- What you need to do -
Wherever the string "Cookies" appears in a line of the listing below, report that line.

- Record extracts -
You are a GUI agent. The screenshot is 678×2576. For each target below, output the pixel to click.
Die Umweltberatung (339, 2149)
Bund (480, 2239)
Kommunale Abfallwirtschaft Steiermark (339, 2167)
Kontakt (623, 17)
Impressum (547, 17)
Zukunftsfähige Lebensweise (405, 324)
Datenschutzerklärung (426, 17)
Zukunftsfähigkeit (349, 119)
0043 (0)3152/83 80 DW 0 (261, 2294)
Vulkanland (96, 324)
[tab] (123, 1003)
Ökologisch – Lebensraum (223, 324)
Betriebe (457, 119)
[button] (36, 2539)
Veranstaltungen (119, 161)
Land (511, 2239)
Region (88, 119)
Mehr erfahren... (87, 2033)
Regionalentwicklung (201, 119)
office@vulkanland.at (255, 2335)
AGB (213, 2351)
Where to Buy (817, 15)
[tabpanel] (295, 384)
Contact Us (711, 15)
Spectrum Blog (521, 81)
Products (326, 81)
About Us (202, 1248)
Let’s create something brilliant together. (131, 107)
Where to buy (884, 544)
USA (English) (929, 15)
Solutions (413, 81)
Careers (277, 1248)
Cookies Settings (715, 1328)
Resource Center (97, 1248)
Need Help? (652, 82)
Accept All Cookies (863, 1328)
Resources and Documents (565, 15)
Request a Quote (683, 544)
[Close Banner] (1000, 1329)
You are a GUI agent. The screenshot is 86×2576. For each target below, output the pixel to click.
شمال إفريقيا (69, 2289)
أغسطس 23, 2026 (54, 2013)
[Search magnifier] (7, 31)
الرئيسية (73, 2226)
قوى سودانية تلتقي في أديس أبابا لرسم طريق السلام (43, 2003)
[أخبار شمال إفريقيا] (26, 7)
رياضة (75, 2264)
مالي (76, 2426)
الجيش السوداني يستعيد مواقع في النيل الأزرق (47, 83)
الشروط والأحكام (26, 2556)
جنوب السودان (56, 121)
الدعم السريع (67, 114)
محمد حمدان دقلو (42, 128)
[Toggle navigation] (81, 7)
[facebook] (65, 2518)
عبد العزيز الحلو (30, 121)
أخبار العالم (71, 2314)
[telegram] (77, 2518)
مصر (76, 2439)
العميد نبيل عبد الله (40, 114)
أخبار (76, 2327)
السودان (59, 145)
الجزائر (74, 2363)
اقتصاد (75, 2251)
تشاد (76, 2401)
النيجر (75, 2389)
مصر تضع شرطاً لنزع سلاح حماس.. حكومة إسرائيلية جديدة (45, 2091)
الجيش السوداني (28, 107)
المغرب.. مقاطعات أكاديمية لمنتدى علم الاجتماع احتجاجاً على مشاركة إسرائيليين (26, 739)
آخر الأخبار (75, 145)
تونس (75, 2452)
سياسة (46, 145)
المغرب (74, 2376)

- Completed exercise -
Cookies Settings (715, 1328)
Accept All Cookies (863, 1328)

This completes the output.